Habrá quien piense que caemos en una exquisitez académica. No es así. Queremos advertir que hablar de golpes a la ligera tiene consecuencias importantes más allá de las discutidas. Primero, desprecia el logro democrático que significa mantener a los militares en sus cuarteles y tilda como golpista a muchas movilizaciones ciudadanas y actores políticos que se manifestaron contra la continuidad de algunos presidentes en su momento, incluyendo a los aliados del gobierno actual.
Segundo, asusta con el advenimiento inexorable de un autoritarismo a pesar de que la experiencia latinoamericana muestra más bien que la inestabilidad presidencial puede ocurrir sin tumbarse a la democracia. Recordemos que la democracia prevaleció todas las veces que un presidente cayó en el quinquenio pasado (PPK, Vizcarra y Merino). Más preciso sería plantear que, en la actualidad, no existen las condiciones para asegurar una salida presidencial sin dañar la democracia.
Tercero, y más grave, hablar de un supuesto golpe podría justificar acciones desmedidas de parte del Gobierno. Por ejemplo, en los últimos días, se viene justificando el daño al canal estatal alegando que se busca su protección, señalando un complot de la justicia o invocando la Carta Democrática Interamericana. Mañana no sabemos qué pueda proponerse bajo estas excusas.
Digámoslo con todas sus letras: la defensa pretendidamente anti-golpista de la continuidad presidencial es cínica y tozuda. Los aliados del Gobierno se arropan en la victoria electoral para evitar cualquier cuestionamiento, ignorando que la legitimidad democrática no se restringe a las elecciones. Quien ocupa el sillón presidencial debe rendir cuentas y gobernar en defensa del interés general.
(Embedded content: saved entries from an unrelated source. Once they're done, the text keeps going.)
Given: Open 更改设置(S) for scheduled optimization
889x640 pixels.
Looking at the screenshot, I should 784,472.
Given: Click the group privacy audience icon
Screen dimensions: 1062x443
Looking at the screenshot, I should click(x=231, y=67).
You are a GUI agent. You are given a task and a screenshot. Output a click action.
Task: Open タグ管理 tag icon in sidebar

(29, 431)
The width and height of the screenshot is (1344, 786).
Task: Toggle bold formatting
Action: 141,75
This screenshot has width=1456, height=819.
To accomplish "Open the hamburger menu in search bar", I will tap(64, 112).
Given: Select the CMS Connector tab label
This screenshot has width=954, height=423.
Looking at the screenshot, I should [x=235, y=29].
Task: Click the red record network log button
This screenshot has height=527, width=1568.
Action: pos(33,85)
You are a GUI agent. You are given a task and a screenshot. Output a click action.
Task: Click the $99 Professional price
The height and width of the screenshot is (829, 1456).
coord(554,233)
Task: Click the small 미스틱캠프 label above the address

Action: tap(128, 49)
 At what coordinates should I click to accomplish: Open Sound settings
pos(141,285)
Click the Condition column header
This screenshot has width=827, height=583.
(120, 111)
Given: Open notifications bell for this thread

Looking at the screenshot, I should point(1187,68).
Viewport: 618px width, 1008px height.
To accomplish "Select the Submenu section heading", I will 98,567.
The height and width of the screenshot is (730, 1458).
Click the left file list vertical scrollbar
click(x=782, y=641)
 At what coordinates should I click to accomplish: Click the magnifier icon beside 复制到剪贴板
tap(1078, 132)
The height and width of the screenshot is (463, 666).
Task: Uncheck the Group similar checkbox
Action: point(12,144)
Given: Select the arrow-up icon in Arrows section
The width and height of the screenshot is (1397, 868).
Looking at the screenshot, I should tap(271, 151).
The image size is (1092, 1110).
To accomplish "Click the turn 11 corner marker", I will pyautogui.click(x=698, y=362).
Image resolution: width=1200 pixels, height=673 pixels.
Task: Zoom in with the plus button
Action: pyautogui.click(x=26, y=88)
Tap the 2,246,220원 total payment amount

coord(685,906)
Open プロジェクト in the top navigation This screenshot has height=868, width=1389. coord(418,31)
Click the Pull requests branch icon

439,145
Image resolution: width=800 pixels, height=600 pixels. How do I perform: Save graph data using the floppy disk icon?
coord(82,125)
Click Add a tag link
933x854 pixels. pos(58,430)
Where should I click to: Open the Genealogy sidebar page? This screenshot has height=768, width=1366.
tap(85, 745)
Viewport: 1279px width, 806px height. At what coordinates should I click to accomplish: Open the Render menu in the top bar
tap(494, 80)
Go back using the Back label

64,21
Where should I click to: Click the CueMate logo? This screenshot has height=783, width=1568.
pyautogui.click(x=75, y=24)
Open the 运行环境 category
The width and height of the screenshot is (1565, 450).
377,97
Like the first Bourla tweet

El hartazgo acumulado en la ciudadanía hacia Castillo está plenamente justificado y nos llama a actuar de otra manera. No se puede atacar a todas las voces críticas acusándolas de golpistas. Ni defender al presidente señalando únicamente la terrible alternativa que nos ofrece la derecha opositora. Necesitamos soluciones a la actual situación que no se conviertan en una extorsión contra la ciudadanía. Las únicas opciones no pueden ser la continuidad sin un apego al estado de derecho o la salida presidencial sin garantías de otro Merino en el poder.
Es importante sacudirnos de los extorsionadores de ambos lados e impulsar una verdadera defensa de nuestra democracia. Si lo que se quiere es la permanencia de Castillo, como mínimo, se debe de frenar al Gobierno dentro de los mecanismos institucionales y ciudadanos. Ya estuvo bueno de maniqueísmo. No se puede ser cómplice frente a tanto descalabro y abuso.